The "salt horse" was eaten, the thin cake of old, old meal, the small and watery potato apiece. The mess arose. "For what we have received may one day the enemy be thankful! Amen!"

It was a festal night. They had a prison paper — The Pen — issued once a week. Foolscap paper was at a premium as was pen and ink. Therefore there was but one copy. It was read on Monday night by the gathering in division such and such a number. Tuesday night it passed to another division and another social hour. Wednesday night to another, and so on. The privates had their paper, too, and late in the week there were exchanges. This was Monday night and the hall of the editorial staff.

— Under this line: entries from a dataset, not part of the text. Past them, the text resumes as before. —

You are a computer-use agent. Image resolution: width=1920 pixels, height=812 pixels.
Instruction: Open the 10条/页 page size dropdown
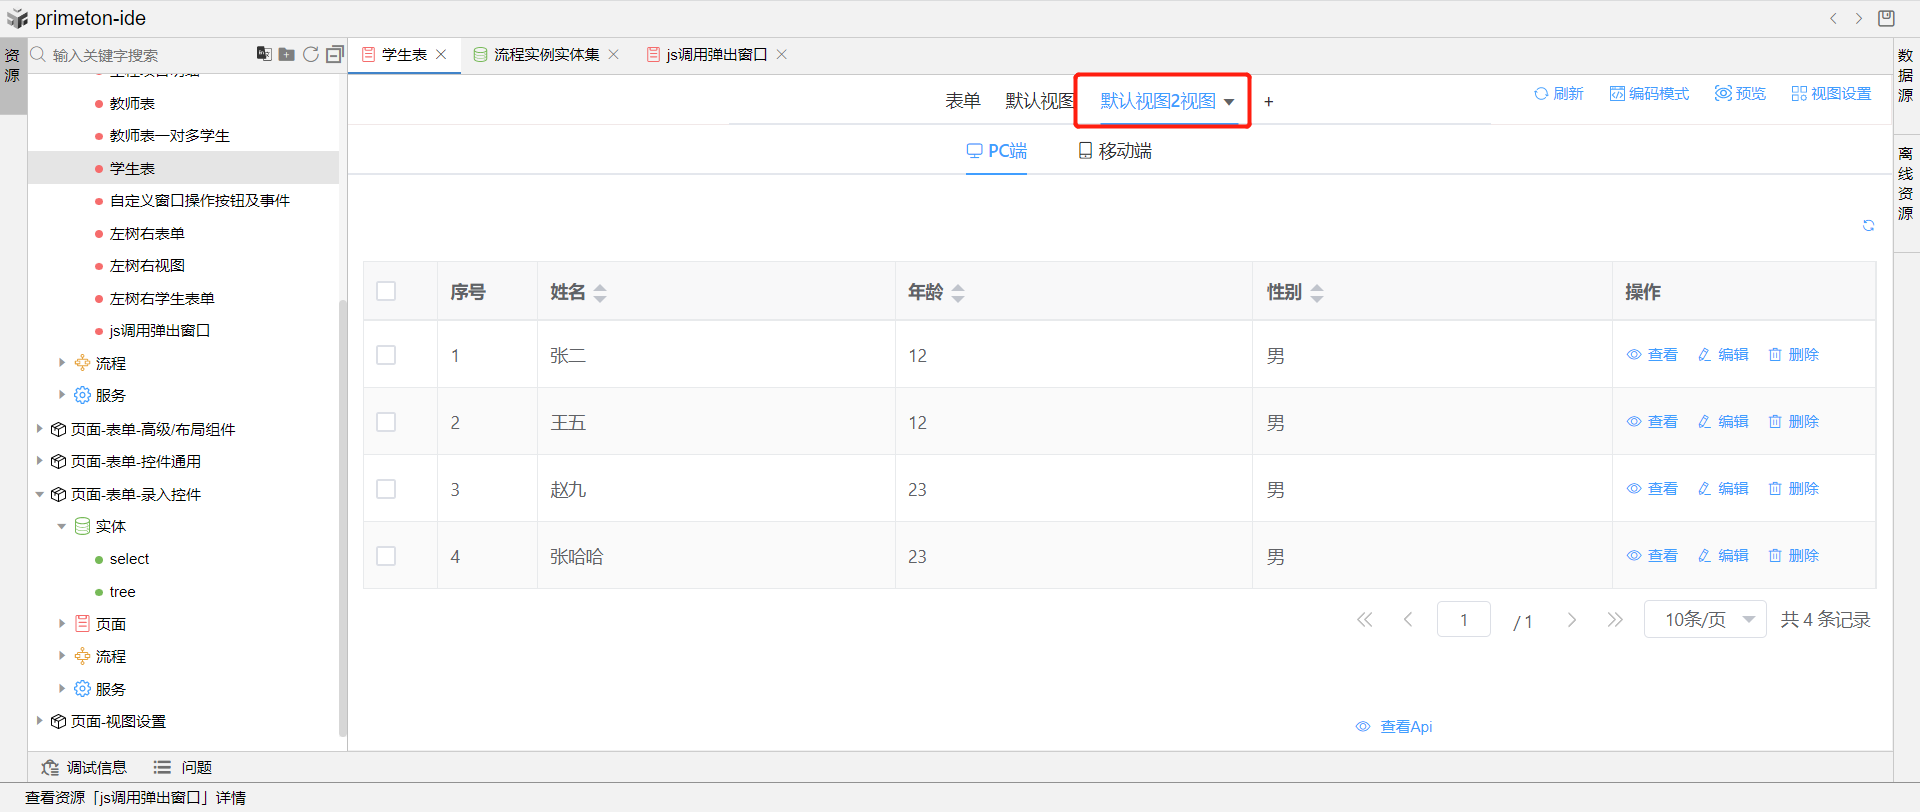[x=1705, y=619]
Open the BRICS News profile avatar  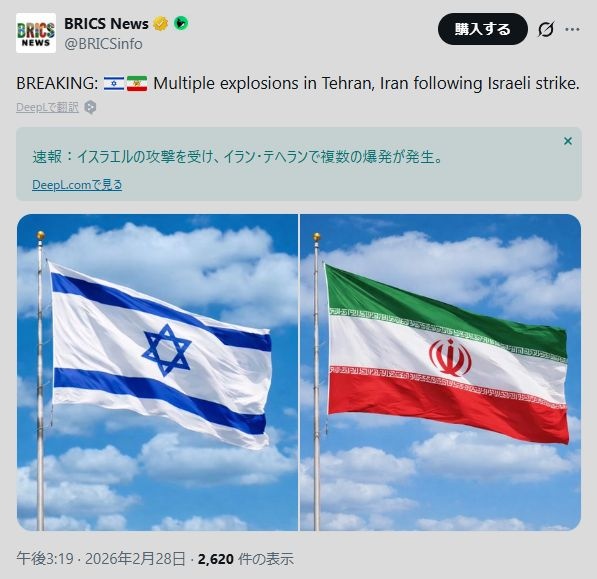click(36, 33)
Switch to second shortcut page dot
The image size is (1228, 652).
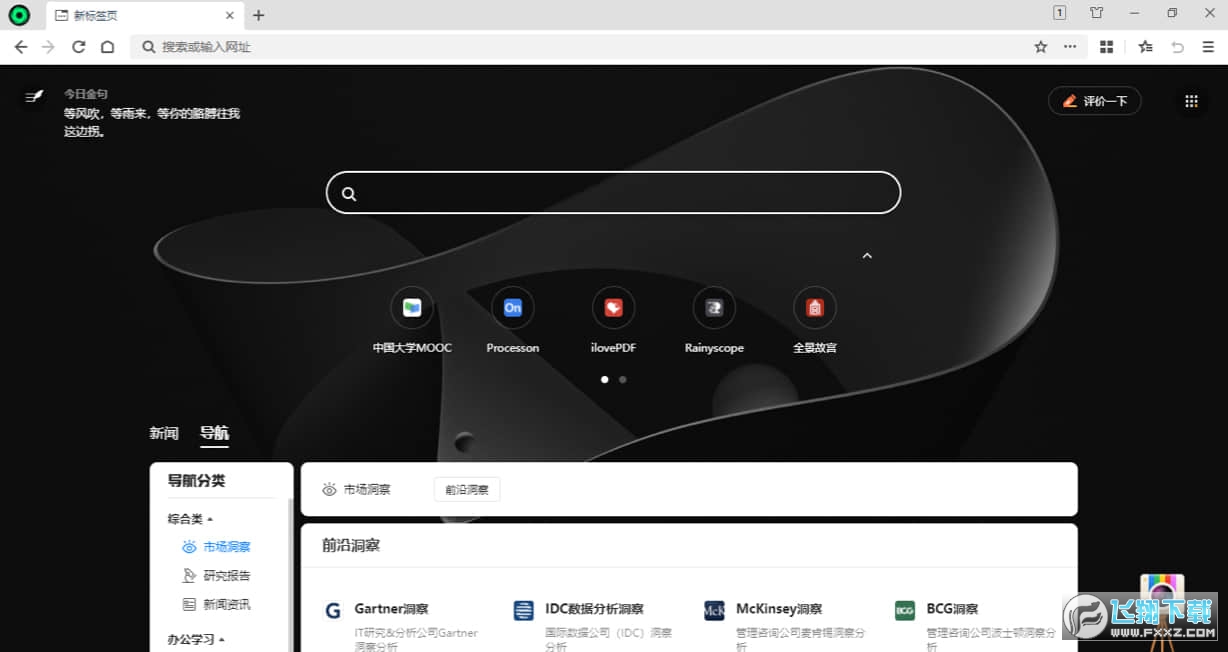pos(623,380)
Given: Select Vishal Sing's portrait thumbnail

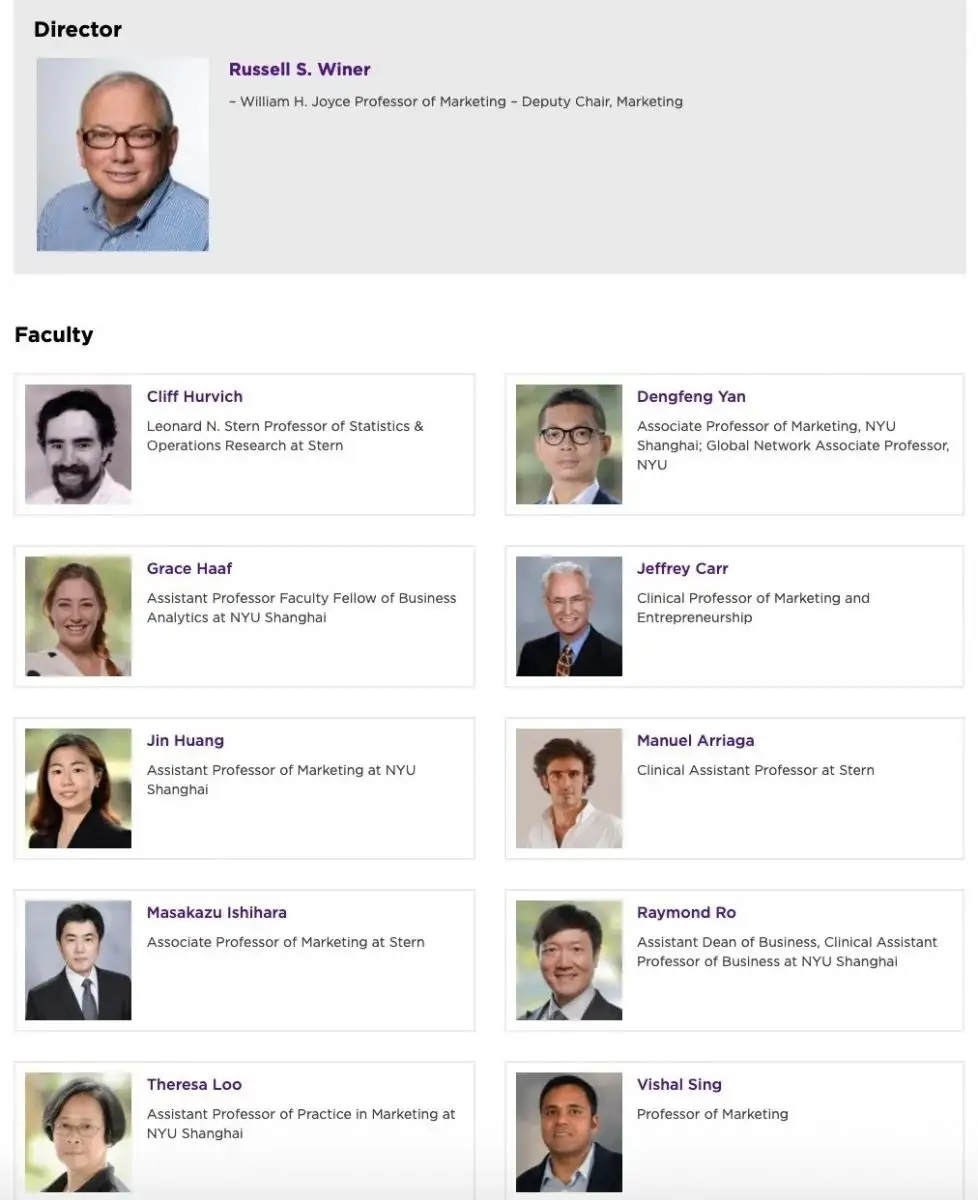Looking at the screenshot, I should pos(569,1132).
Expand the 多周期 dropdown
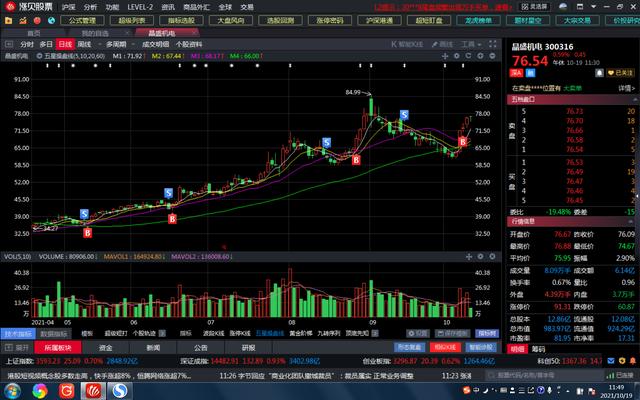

The smoky lamps burned dim in the close and heated air. At times these officers were able to secure tobacco for those who smoked, but more often not. This present week it was not, and the hall missed this disinfectant. There were a few long benches, a dozen stools, some boxes and barrels. Those who could not find seats sat on the floor, or lounged against the darkened walls. They had a table beneath one of the lamps, and a space was kept clear for the performers of the evening. There was to be a debate and other features.

The chairman of the evening arose. "Gentlemen, we will open es usual with Dixie —"

"I wish I was in de land of cotton,
Old times dar am not forgotten!
Look away, look away, look away, Dixie Land'
In Dixie Land, whar I was born in,
Early on one frosty morning,
Look away, look away, look away, Dixie Land!
Den I wish I was in Dixie,
Hooray, hooray!
In Dixie Land I'll take my stand,
To live an' die in Dixie!
Away, away, away down South in Dixie;
Away, away, away down South in Dixie —"

Two hundred men sang it loudly. Bearded, gaunt, unkempt, large-eyed, in unsoldierly rags, they stood and sang Dixie — sang it fiercely, with all their pent power, with all their wild longing. It rolled and echoed through the building; it seemed to beat with violence at the walls, so that it might get out beneath the stars. It died at last. The prisoners in Division 3 turned again to the chair-man. "Gentlemen, the editors of The Pen crave your indulgence. The latest news by grapevine and underground is just in! The presses are working overtime in order that presently it may be served to you hot —"

"The War is over!"

"We are to be exchanged!"

"England has declared —"

"We have met the enemy and he is ours!"

"We have received a consignment of tobacco."

"The rats have cried Hold, enough! A signal victory has been achieved —"

"No; the bedbugs —"

"The commandant has been called up higher."

"Is — is it an exchange ?"

The chairman put that hope out with prompt kindness. "No, no, Captain! I wish it were. That would be the next best thing to news of a big victory, would n't it! But, see, they approach! Way for the noble editors! Way for The Pen that has — ahem! — swallowed the sword!"

The Junior Editor, having the biggest voice and being used to commanding Partisan Rangers, was the chosen reader. He stood forward. "Gentlemen, let me have your attention! — Can't that lamp be turned up ? — Thank you, Colonel!